-- Start of Exercise input --

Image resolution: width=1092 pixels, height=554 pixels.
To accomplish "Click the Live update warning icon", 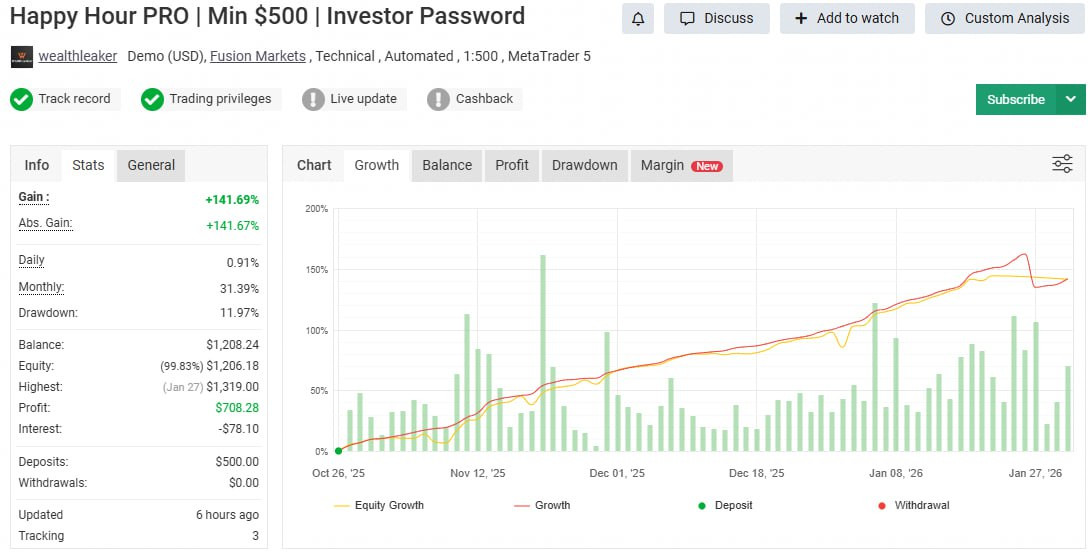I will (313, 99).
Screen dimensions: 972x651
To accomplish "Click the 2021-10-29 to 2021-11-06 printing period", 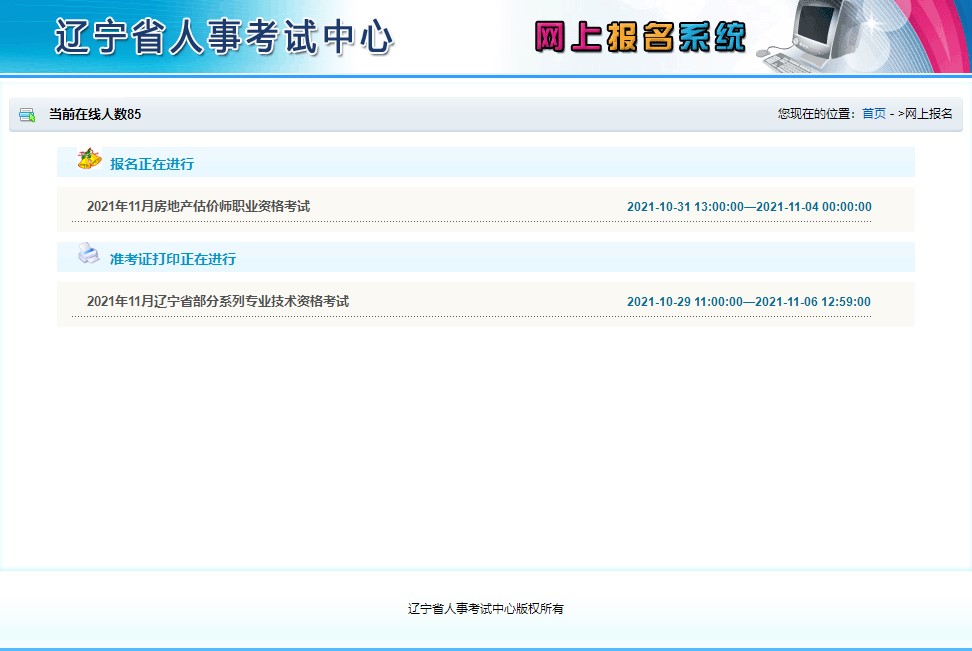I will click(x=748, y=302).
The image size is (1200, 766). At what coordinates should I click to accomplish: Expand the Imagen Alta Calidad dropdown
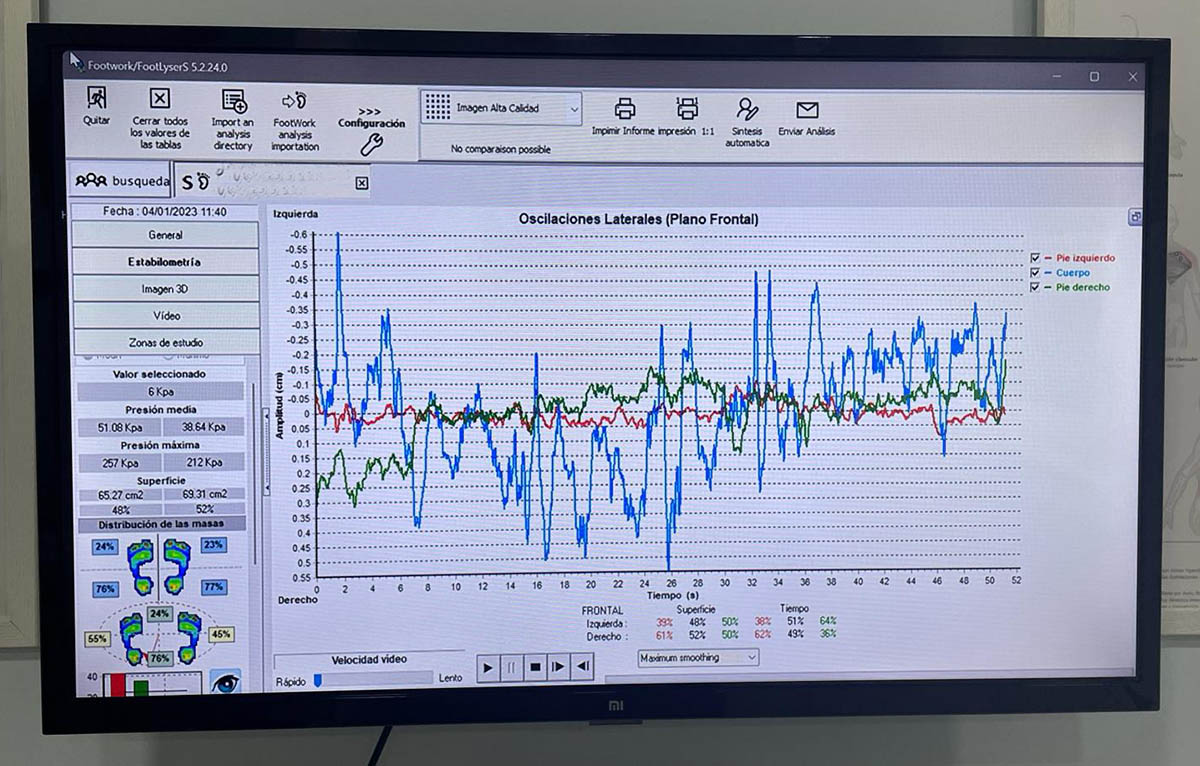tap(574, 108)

-- End of Exercise input --

▶ _Task objective_: Starting at the line that contains "The image size" and continuing through the end of the material, present each non-blank line as a row of a Markdown table with the columns No. and Text. Leave the pictures out.

▶ _Exercise output_:
| No. | Text |
|---|---|
| 1 | The image size is (1200, 766). At what coordinates should I click to accomplish: Expand the Imagen Alta Calidad dropdown |
| 2 | tap(574, 108) |